I started to explain this to Rachel.

“I’m your wife,” Rachel said.  “Why didn’t you help me?”

Actually, I’d tried to.  There was a point in the game when I had the only monopoly and had piles of dough.  I hated to see Rachel, Alani, and Michael scraping for money to pay me.  I slipped Michael and Alani $500 each, without their noticing.  Rachel was at the other end of the table, so I tucked a $500 in my shoe,  sank down in my chair, and stretched my leg under the table.  I tried to tap her leg, but she didn’t notice.

When I tell Rachel this, it does not smooth things over.  “I wouldn’t have accepted it,” she says haughtily.  “I don’t take charity.”

If you are ever tempted to generate family togetherness by turning off the t.v. and playing an old-fashioned board game, I don’t recommend Monopoly.  I alienated the children, my wife, and in-laws by leaping up and performing a grotesque victory dance when I landed on Broadway, which I’d long coveted.  Rachel was not to be outdone.  When Michael was upset about a $1200 rent bill, she snapped, “There’s no crying in Monopoly!”. 

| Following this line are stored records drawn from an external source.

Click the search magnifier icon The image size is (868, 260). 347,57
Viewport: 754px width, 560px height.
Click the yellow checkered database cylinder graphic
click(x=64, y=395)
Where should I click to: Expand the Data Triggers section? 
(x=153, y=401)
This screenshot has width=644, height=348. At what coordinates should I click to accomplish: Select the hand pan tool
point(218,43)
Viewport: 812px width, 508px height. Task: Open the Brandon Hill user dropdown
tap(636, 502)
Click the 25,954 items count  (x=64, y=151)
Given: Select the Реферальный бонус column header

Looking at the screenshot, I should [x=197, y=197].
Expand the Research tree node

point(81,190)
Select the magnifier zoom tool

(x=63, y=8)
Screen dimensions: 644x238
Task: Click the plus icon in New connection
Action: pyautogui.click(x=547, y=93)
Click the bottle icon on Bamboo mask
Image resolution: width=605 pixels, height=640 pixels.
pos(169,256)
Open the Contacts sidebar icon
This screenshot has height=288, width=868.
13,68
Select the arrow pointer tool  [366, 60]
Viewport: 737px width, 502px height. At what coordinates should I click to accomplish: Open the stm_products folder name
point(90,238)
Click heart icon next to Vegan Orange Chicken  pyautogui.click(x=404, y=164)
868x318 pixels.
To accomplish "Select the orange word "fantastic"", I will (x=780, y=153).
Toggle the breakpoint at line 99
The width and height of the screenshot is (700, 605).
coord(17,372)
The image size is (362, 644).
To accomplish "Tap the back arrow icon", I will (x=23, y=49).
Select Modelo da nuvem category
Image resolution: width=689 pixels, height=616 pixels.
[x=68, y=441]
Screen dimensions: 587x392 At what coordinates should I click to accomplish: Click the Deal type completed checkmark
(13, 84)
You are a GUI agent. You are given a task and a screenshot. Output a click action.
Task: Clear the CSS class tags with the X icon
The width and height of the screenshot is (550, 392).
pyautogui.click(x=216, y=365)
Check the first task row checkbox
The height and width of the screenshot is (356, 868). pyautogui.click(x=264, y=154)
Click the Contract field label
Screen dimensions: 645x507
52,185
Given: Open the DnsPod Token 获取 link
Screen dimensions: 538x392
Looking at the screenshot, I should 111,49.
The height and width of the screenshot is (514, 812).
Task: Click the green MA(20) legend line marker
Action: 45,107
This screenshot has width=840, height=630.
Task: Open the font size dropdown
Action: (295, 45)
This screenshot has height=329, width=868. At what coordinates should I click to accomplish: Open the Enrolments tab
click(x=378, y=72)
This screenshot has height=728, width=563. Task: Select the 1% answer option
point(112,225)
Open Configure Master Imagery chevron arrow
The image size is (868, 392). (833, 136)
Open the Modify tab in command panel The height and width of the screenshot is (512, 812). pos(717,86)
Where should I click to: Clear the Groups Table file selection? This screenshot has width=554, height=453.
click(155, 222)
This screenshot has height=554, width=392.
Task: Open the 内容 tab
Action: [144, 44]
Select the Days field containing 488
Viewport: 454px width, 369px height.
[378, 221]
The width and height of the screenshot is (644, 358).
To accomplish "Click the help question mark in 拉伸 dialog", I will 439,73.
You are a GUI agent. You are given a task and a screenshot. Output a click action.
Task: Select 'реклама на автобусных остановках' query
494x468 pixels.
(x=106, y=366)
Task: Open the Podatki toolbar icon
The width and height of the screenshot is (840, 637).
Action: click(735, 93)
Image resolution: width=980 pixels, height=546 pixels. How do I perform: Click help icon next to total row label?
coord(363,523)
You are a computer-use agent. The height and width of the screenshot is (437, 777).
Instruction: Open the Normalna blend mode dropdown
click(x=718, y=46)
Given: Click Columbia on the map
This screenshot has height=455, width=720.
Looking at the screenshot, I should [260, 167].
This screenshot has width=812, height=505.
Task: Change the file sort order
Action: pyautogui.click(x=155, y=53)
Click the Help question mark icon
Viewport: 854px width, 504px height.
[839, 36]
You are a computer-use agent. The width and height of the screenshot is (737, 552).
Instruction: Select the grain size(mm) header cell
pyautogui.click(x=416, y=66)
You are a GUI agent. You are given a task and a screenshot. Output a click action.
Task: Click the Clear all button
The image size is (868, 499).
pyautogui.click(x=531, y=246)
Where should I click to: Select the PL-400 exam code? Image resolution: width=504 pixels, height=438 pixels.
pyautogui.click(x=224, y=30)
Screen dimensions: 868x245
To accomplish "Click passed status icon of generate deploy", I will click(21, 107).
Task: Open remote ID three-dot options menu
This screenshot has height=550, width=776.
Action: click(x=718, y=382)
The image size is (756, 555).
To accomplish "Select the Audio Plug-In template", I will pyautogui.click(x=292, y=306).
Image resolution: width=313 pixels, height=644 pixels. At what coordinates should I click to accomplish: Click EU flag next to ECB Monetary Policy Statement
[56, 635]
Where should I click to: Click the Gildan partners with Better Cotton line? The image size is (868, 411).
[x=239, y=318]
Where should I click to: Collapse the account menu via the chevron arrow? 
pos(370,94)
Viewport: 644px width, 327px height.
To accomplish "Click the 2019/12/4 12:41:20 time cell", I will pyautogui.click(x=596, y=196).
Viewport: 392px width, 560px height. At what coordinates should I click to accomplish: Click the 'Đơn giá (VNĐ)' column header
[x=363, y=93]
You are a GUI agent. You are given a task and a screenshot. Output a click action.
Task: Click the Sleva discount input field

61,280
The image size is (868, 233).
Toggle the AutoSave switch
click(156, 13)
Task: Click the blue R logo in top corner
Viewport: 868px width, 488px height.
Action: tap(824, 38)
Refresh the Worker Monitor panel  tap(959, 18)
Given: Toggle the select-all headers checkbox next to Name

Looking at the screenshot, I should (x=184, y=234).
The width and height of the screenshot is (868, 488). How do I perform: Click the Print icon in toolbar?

Eventually everyone skulked away, all bankrupt and some sullen, except Alani and I.  The dice went Alani’s way.  As I counted out my last dollars to pay her I looked up and saw her expression.  Bleak.  She took no pleasure in my financial ruin.  I handed her the last of my money and my sad, mortgaged properties.

“Congratulations, honey,” I said.

“I never want to play this game again,” she said.